- TASK -
Although the data below contains pictures, output only the lines between those holding "This screenshot has width=490, height=306." and "Given: Click the refresh view toolbar icon", inclusive, exactly and without those pictures.

- DATASET EXCERPTS -

↓

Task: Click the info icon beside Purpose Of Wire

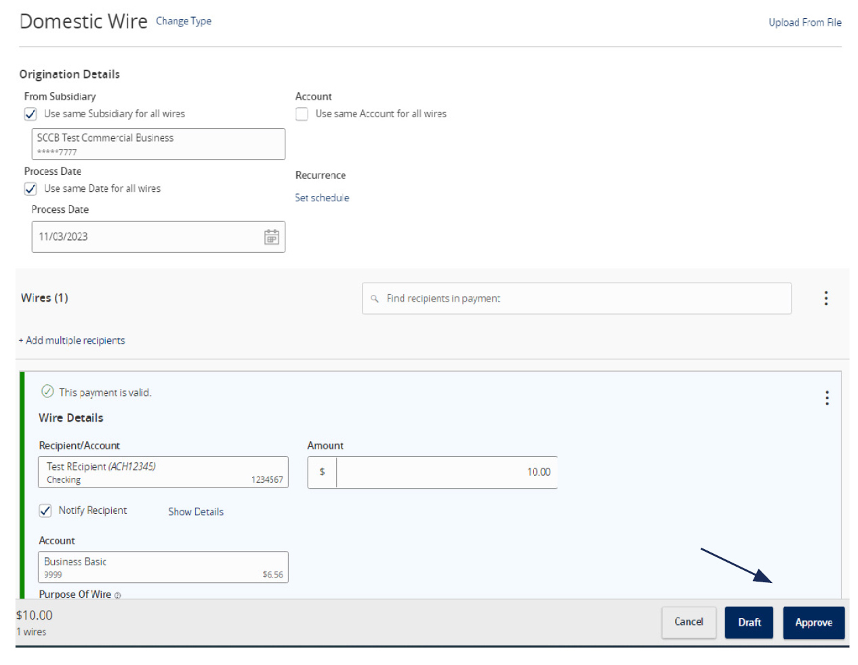Action: click(x=118, y=595)
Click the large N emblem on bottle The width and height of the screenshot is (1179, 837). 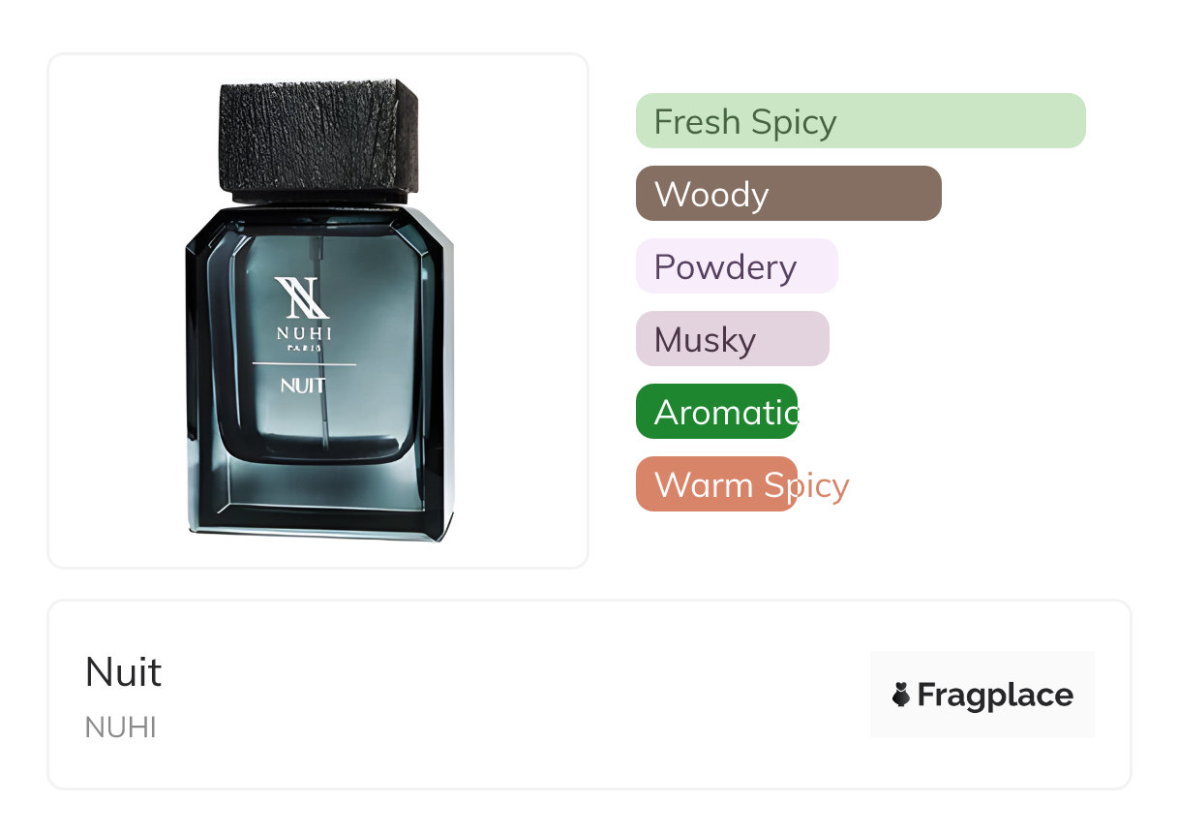303,297
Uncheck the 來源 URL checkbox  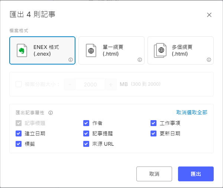tap(86, 144)
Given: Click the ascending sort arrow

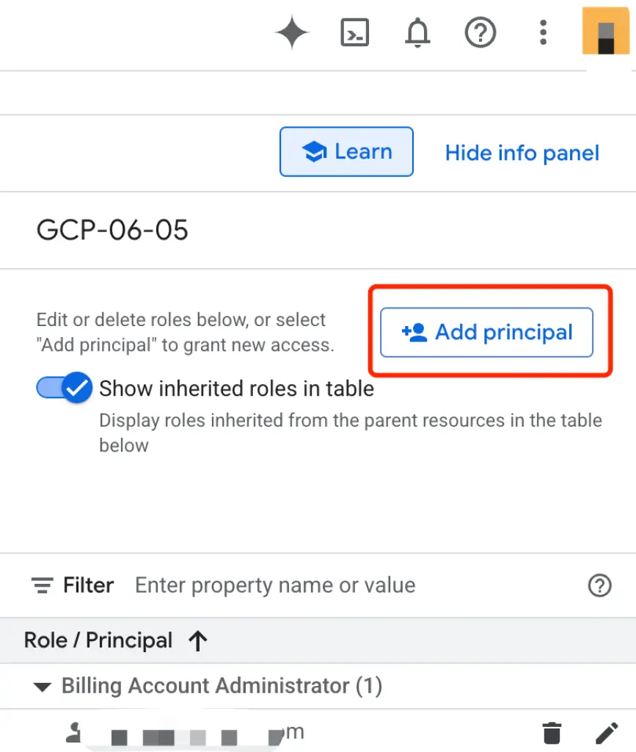Looking at the screenshot, I should tap(197, 641).
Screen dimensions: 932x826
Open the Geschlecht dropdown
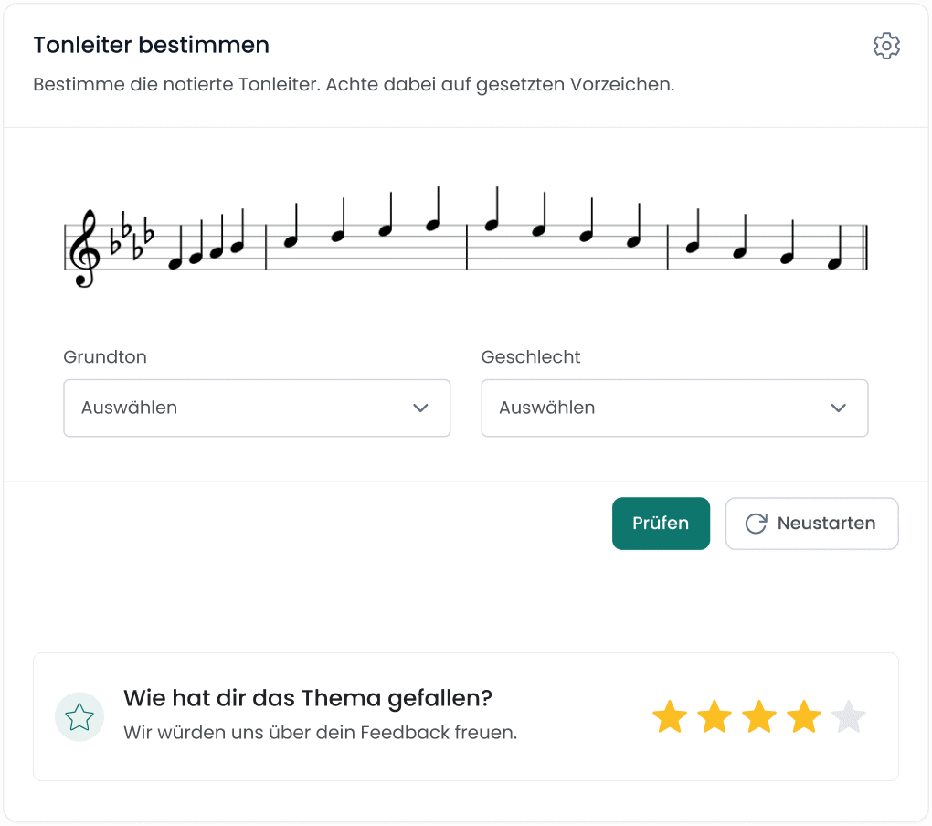point(674,408)
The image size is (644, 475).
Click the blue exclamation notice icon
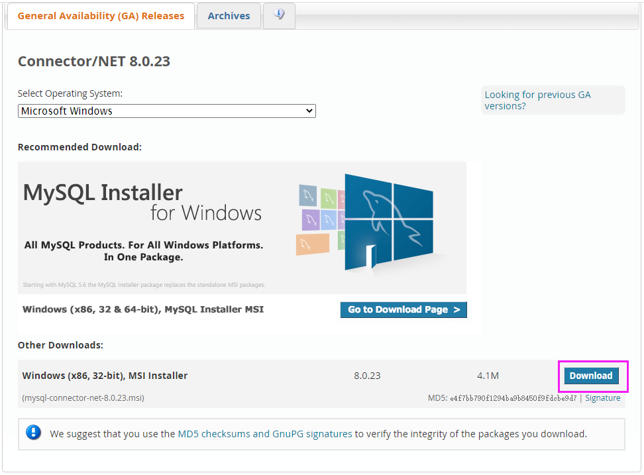(x=33, y=433)
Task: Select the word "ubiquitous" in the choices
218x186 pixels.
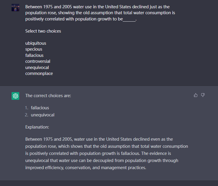Action: point(36,43)
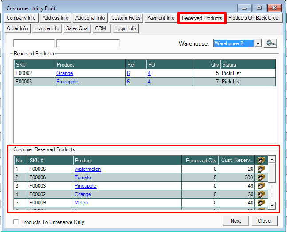287x232 pixels.
Task: Click the box icon in grid header
Action: point(261,160)
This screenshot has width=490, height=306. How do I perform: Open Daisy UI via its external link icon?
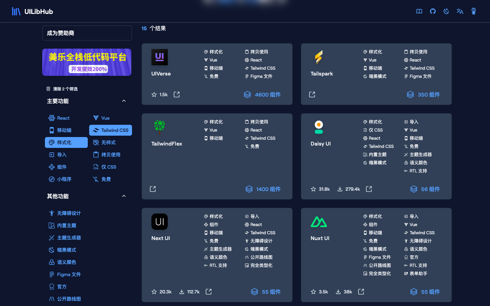click(369, 189)
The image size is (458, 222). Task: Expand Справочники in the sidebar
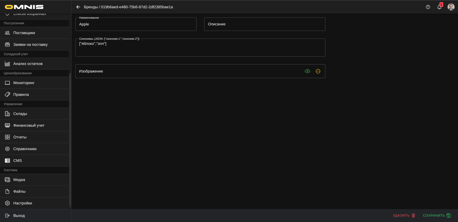(25, 149)
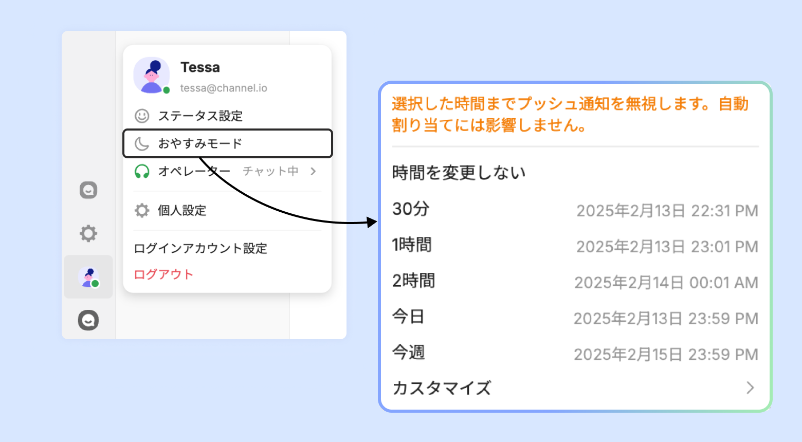
Task: Click the red ログアウト link
Action: click(163, 274)
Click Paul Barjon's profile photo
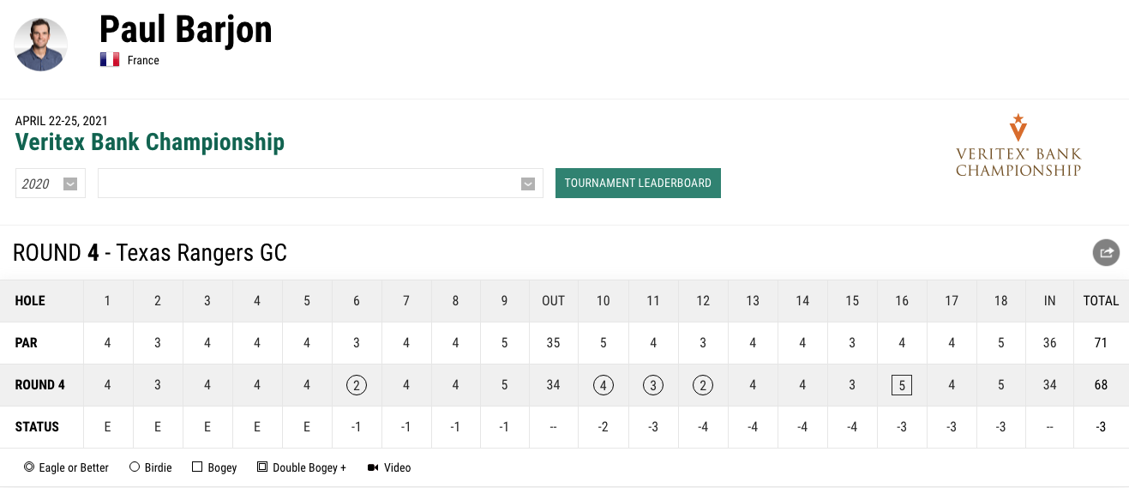Screen dimensions: 1129x488 pos(41,45)
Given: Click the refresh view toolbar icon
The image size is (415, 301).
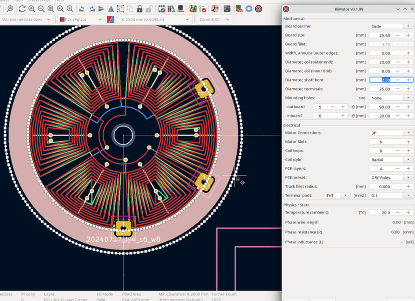Looking at the screenshot, I should (x=22, y=9).

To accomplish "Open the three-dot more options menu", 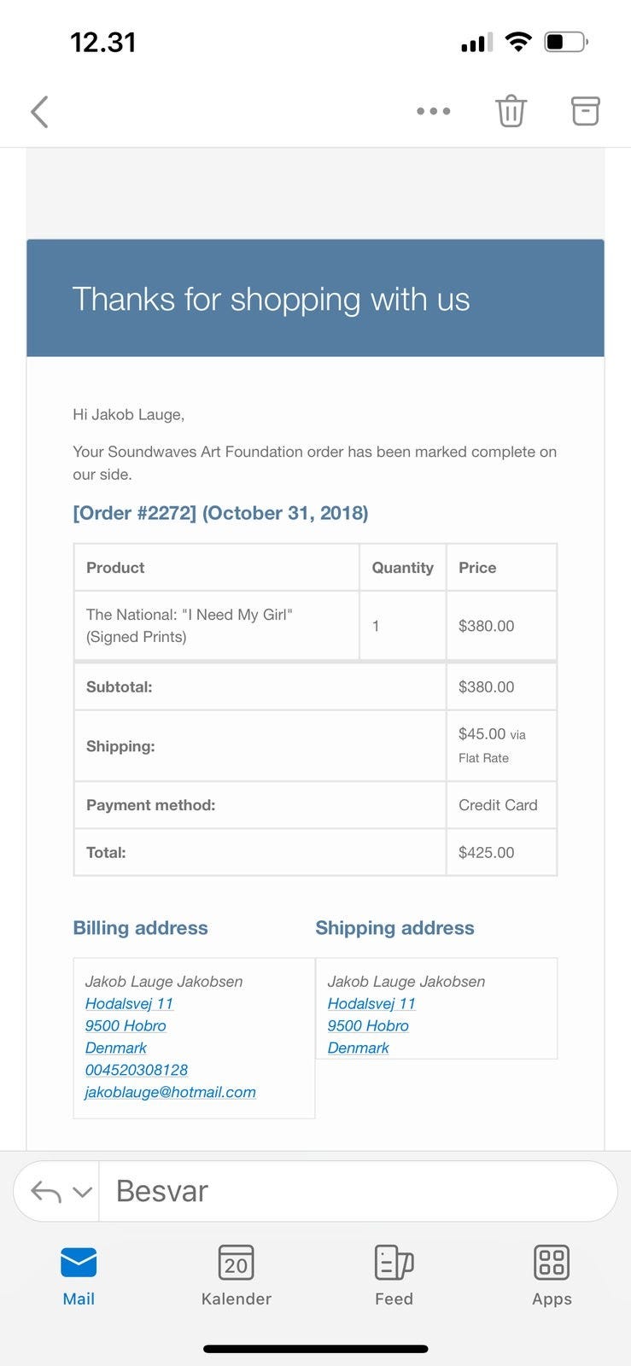I will coord(433,111).
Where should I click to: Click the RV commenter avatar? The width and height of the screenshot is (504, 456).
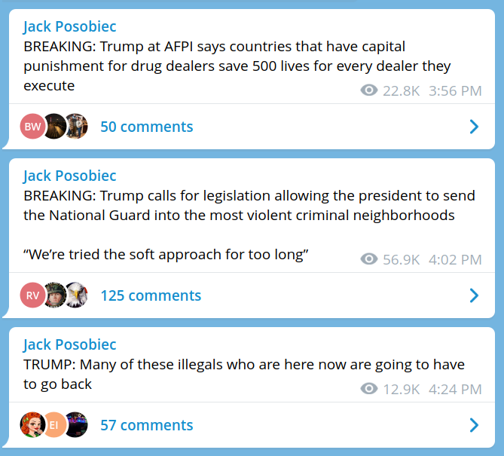(32, 295)
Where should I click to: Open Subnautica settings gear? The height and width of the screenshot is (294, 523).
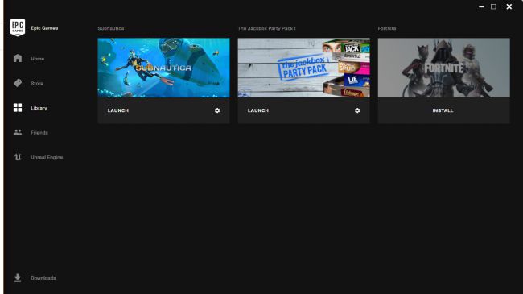click(x=217, y=110)
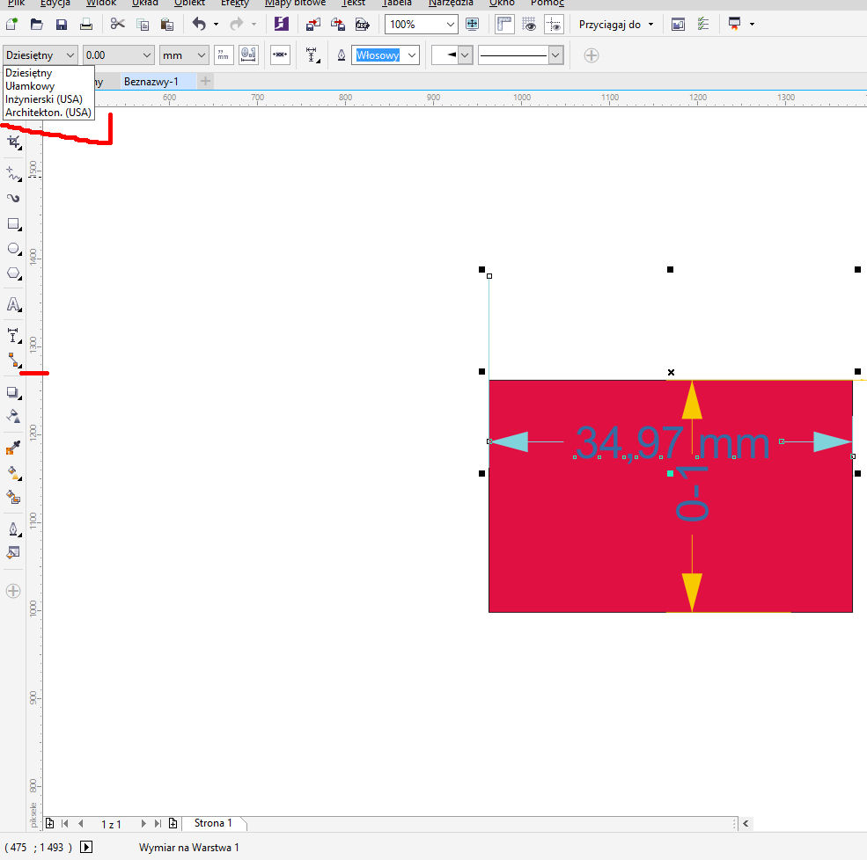This screenshot has height=860, width=867.
Task: Select the Polygon tool
Action: click(13, 273)
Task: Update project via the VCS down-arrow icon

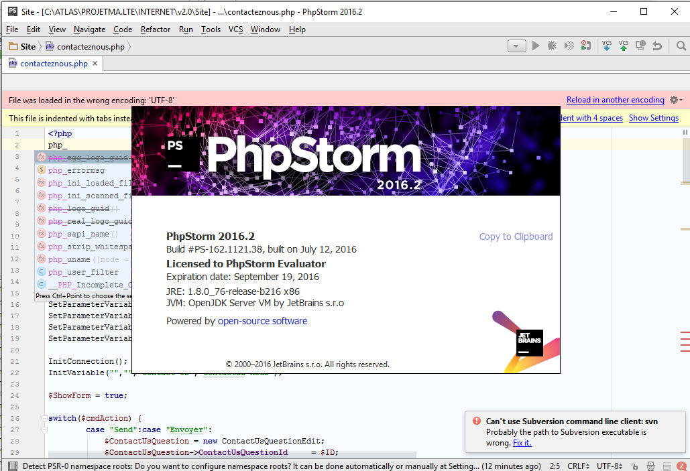Action: [x=607, y=46]
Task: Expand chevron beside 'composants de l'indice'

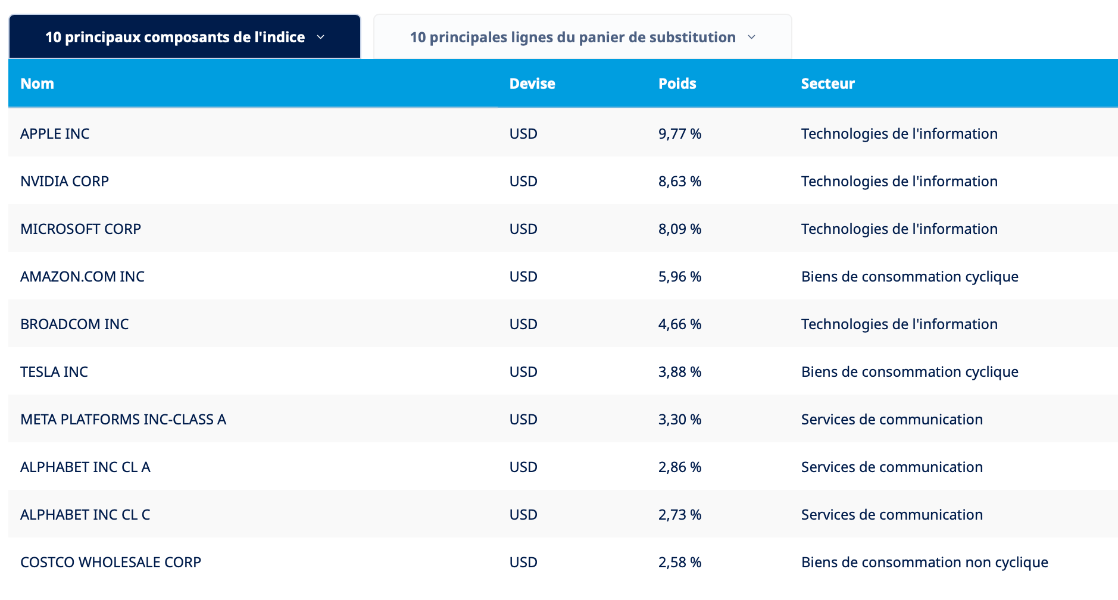Action: click(320, 37)
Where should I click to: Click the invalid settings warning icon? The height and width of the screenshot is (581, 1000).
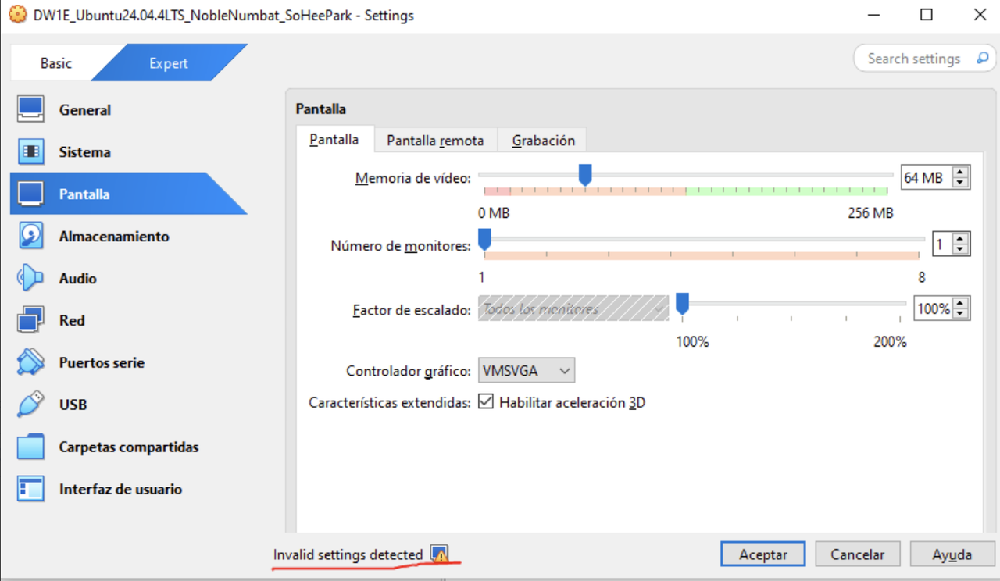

↑

- EXPECTED ANSWER -
This screenshot has width=490, height=306. How do I perform: Open Daisy UI via its external link icon?
click(369, 189)
The image size is (458, 222). Task: Expand Справочники in the sidebar
(25, 149)
Task: Click the red ログアウト link
Action: click(163, 274)
Click Paul Barjon's profile photo
Screen dimensions: 1129x488 pos(41,45)
Given: Click the refresh view toolbar icon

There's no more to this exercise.